Apple’s definition of ‘diverse’ includes Canadians, apparently

Apple’s definition of ‘diverse’ includes Canadians, apparently
Credit: Hannamariah/Shutterstock

Apple’s presentation last week was totally diverse, guys; they even had a Canadian.

At least, that’s the arguement an Apple spokeperson made last week in an email to Mic’s Melanie Ehrenkranz.

“There was a lot of diversity on that stage that you didn’t recognize,” said the email. “We had a gay man, two African-Americans (Instagram and Nike), a Canadian, and a British Woman, Hannah Catmur.”

Listing your diversity credentials is never a great look.
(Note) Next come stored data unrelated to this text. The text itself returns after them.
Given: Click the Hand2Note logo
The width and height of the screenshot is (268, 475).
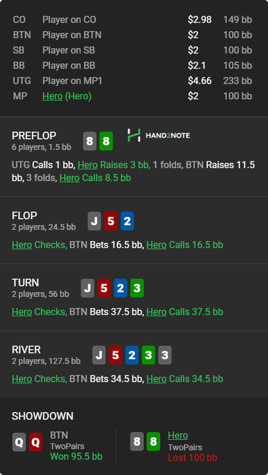Looking at the screenshot, I should tap(158, 136).
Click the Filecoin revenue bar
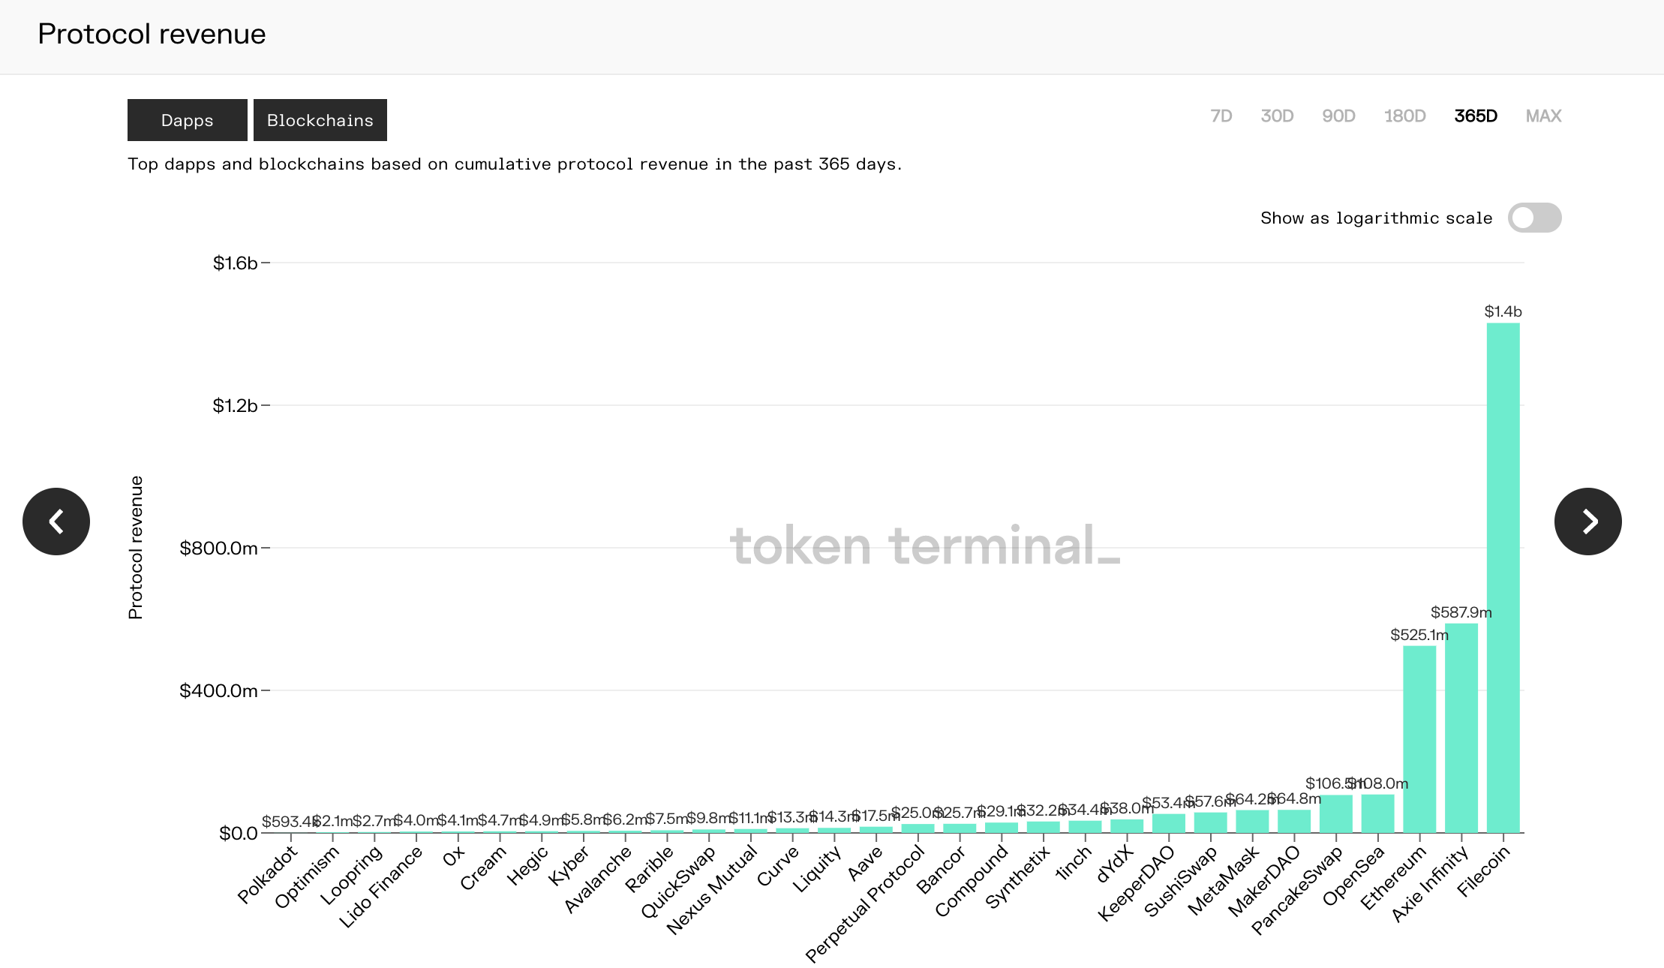 1503,578
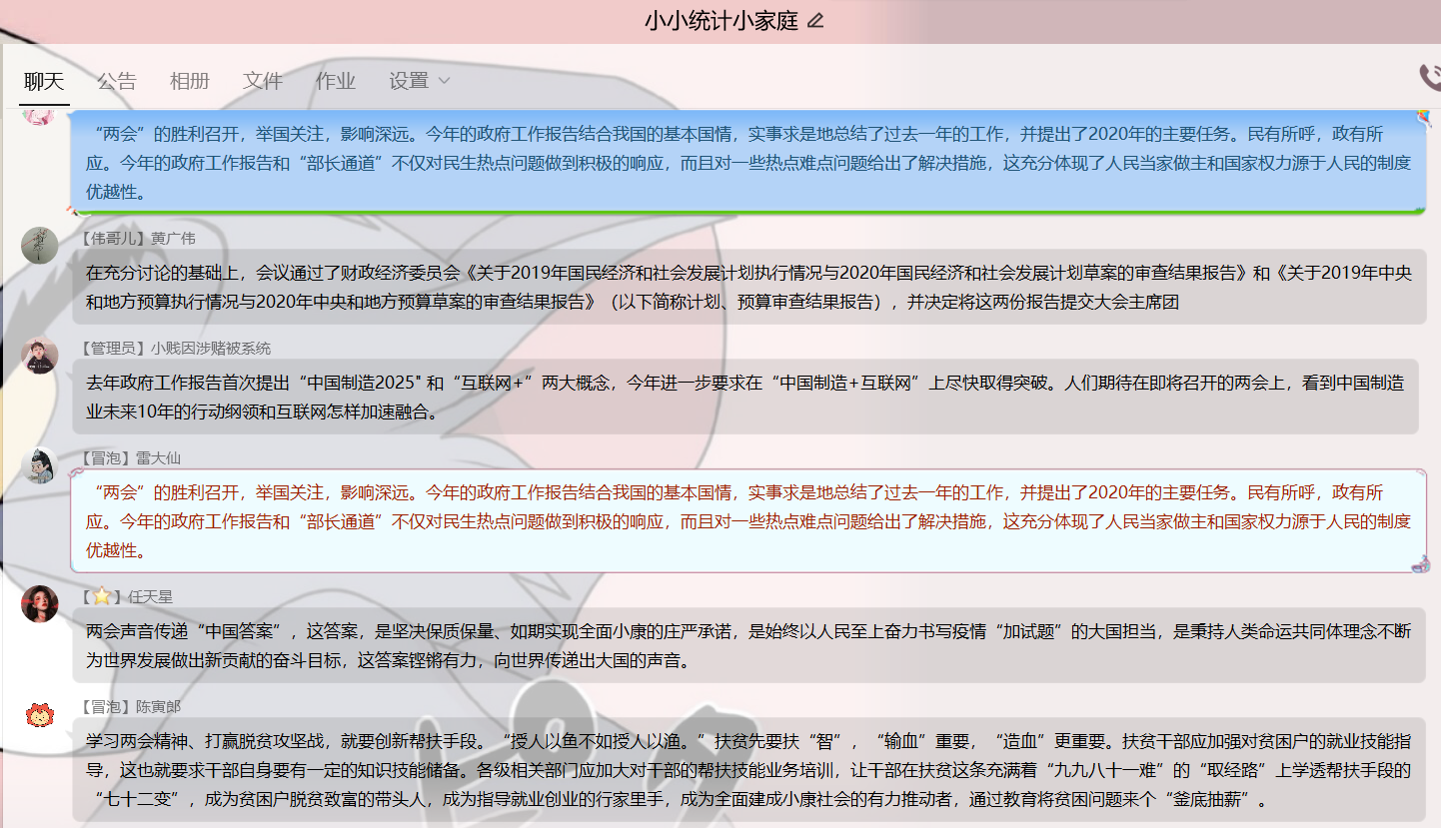The height and width of the screenshot is (828, 1441).
Task: Go to the 相册 tab
Action: pyautogui.click(x=190, y=81)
It makes diversity feel like a checklist requirement, instead of an ongoing effort to better reflect your customer base.

And the Canadian in question, Heather Price of Vancouver-based This Game Studio, doesn’t work for Apple. Neither, for that matter, does anyone in the email’s list; they were all representing other companies on stage.
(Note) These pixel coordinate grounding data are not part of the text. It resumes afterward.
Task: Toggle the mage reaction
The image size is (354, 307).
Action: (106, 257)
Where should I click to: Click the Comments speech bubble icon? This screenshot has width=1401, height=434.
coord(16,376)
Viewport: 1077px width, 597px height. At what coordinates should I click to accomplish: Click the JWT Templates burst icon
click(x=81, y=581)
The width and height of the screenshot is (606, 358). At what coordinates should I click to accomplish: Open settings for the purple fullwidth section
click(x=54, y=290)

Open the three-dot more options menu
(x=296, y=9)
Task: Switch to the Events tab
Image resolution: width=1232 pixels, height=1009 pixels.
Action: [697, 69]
The PR rep in question, who is not named, was responding to a piece about Apple’s lack of on-stage diversity representing the company at major announcements. The email was marked “off the record,” but Mic never agreed to those terms, and as such felt free to publish the email in its entirety.

“We may have different interpretations of diversity,” the email concluded.

Apparently.

Only 19 women have presented during Apple presentations since 1997, and only nine of those speakers actually worked for Apple. This year Susan Prescott was the only female Apple employee to speak, when she demoed realtime collaboration in iWork.

Disclosure: I’m Canadian. This means that, by Apple’s standards, The Next Web‘s decision to bring me on last week counts as diversity hire, despite my blond hair and blue eyes. Great job guys!